The only difference between open-source and closed source is the fact that you KNOW about such things, mostly even before they happen, as they’re fixed right away…with closed source you’re reading silent articles like “oh yeah, btw there were NSA backdoor in M$ Windows for 20 years, now it’s fixed! ”
Here’s my take, coming from the latter end of the age scale. You’ll mellow. You’ll realise that the universe is utterly indifferent to your existence, that life, in all its shapes and forms, will go on with or without you. You make the best of what you have and make as many good changes as you can for your own little space on this planet.
I want you stick your hand out in front of you, imagine you’re holding a needle.

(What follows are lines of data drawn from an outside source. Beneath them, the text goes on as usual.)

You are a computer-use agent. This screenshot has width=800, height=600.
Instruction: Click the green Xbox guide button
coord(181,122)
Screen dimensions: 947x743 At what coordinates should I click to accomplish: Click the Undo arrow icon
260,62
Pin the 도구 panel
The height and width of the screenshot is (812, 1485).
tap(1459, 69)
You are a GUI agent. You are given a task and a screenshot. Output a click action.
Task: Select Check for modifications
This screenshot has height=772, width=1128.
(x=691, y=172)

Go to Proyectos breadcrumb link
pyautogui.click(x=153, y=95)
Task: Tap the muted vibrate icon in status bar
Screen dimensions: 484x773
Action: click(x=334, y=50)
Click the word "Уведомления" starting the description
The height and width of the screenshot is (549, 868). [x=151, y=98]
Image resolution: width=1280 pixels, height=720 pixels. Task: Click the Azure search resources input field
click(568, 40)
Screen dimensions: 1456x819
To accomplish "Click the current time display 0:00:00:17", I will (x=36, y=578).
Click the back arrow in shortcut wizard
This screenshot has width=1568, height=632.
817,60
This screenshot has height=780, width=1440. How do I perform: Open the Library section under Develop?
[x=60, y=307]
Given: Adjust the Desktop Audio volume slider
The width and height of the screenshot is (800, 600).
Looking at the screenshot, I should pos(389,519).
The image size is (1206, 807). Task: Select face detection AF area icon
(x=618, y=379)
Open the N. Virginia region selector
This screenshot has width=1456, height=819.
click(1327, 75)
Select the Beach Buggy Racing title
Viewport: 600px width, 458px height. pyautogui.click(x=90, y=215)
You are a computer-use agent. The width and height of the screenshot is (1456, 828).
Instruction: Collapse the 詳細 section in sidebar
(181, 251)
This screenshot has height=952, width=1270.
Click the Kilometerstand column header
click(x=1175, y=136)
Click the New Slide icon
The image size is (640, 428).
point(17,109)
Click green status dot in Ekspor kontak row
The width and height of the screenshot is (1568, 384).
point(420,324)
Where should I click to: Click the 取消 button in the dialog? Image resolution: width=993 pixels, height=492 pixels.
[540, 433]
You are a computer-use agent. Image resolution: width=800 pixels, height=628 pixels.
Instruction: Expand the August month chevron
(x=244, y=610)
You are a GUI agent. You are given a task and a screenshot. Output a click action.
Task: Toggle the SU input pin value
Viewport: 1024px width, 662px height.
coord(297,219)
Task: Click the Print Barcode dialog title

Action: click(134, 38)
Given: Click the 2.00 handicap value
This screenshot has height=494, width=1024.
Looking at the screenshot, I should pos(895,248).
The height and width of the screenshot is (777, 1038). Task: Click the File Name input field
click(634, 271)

There are about fifteen and a half thousand galaxies in this image, a piece of the sky which is the size of the point of a needle held at arms length. That’s roughly, if we average it out, two and a half quadrillion planets. Worlds, civilisations, empires risen and fallen, history passed, that we’ll never get to see… but they’re up there… out there, and while I will never quite comprehend the scale of it all… it’s still beautiful to observe… Worry about the things you can actively have an impact on, the rest will continue onwards, regardless of anything we say, do, or feel.
Despite the fact that the engineer that discovered the vulnerability is employed by M$, it is highly unlikely (I would say almost no chance) that he planned, or was in on some sort of conspiracy, to produce good PR for M$ by reporting the vulnerability. (As far as repairing M$'s reputation is concerned, this would barely register as a drop in the bucket.) In that situation, wouldn’t he tell M$ about it first for an official press release instead?
Isn’t it more plausible that maybe he thought this would look really good on his own résumé/CV?
Agreed on all points here. The Drake Equation immediately comes to mind. We all have a purpose on this world, and in this life; nothing good comes out of the nihilism that ruminates in one’s perceived insignificance within the incomprehensible vastness of the universe (for we are not gods or supernatural beings).
Hard question to answer definitively.
It’s fixed in cargo, who knows when it will be fixed downstream in distros for all packages and dependencies that have used it, perhaps all rust packages rebuilds would be necessary to be on a safe side…
And also rust devs who do this locally are on their own…also AUR…
So yeah, it’s a mess.
P.S. Also, just logically if it’s ended up in cargo, i’m sure there are a lot of chances it will also be in pypi and npm as well…coz all those language-centric package systems are vulnerable to all kinds of crap.
the world should have listened to disgraced creator Lasse in his blog of 3-29 where he basically considered that whole libizXXX-library compromised. you article was from 4-12.
Wonder why they (linux world) waited on this so long?